■ OBJECTIF
Reproduisez intégralement, s'il vous plaît, le texte sur les interfaces de jeu vidéo.

Il aura fallu près de trente ans d’Histoire vidéoludique, et de nombreuses tentatives infructueuses, pour que les accessoires ne soient plus considérés comme de simples jouets, mais comme de véritables extensions du joueur. Les interfaces se sont démocratisées grâce à la Wii, à la DS, à l’EyeToy (caméra permettant le contrôle des jeux via une reconnaissance de mouvement) et à quelques bornes d’arcade très en avance sur leur temps (Dance Dance Revolution, ou divers simulateurs de Sega comme OutRun ou AfterBurner) désormais dépassées par leurs équivalents de salon.

Aujourd’hui, on parle d’un futur sans joypad ou joystick, sans souris ni clavier. La course à l’interface est bel et bien lancée.

QUE LE PHYSIQUE SOIT !

■ DONNÉES ENREGISTRÉES
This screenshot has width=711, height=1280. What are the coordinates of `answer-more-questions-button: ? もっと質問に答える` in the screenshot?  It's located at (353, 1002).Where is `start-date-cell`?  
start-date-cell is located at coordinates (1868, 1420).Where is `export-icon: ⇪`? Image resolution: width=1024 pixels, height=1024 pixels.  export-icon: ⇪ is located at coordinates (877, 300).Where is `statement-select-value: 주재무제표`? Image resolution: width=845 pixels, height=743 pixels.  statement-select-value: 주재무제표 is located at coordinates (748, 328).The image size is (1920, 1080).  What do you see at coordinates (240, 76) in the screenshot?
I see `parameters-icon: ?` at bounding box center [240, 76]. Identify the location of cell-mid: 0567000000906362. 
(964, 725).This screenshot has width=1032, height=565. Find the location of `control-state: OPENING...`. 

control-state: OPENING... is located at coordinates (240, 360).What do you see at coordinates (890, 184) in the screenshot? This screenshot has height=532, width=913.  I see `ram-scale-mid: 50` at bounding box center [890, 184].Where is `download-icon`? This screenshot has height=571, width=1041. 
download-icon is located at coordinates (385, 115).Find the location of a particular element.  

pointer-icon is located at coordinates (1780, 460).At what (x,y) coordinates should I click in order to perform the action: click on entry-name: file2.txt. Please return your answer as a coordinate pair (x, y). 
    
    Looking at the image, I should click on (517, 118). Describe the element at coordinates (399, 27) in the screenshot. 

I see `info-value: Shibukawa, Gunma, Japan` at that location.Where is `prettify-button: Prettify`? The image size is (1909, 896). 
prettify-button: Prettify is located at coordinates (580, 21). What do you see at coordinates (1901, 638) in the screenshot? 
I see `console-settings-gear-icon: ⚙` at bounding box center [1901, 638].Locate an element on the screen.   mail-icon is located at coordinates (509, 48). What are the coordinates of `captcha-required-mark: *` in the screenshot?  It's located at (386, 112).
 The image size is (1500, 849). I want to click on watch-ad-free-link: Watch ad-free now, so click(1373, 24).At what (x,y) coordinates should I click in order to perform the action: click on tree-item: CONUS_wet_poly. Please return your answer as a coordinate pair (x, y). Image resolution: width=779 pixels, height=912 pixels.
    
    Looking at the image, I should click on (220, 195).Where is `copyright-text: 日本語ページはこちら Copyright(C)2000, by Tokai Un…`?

■ SOLUTION PROPOSÉE
Il aura fallu près de trente ans d’Histoire vidéoludique, et de nombreuses tentatives infructueuses, pour que les accessoires ne soient plus considérés comme de simples jouets, mais comme de véritables extensions du joueur. Les interfaces se sont démocratisées grâce à la Wii, à la DS, à l’EyeToy (caméra permettant le contrôle des jeux via une reconnaissance de mouvement) et à quelques bornes d’arcade très en avance sur leur temps (Dance Dance Revolution, ou divers simulateurs de Sega comme OutRun ou AfterBurner) désormais dépassées par leurs équivalents de salon.

Aujourd’hui, on parle d’un futur sans joypad ou joystick, sans souris ni clavier. La course à l’interface est bel et bien lancée.

QUE LE PHYSIQUE SOIT !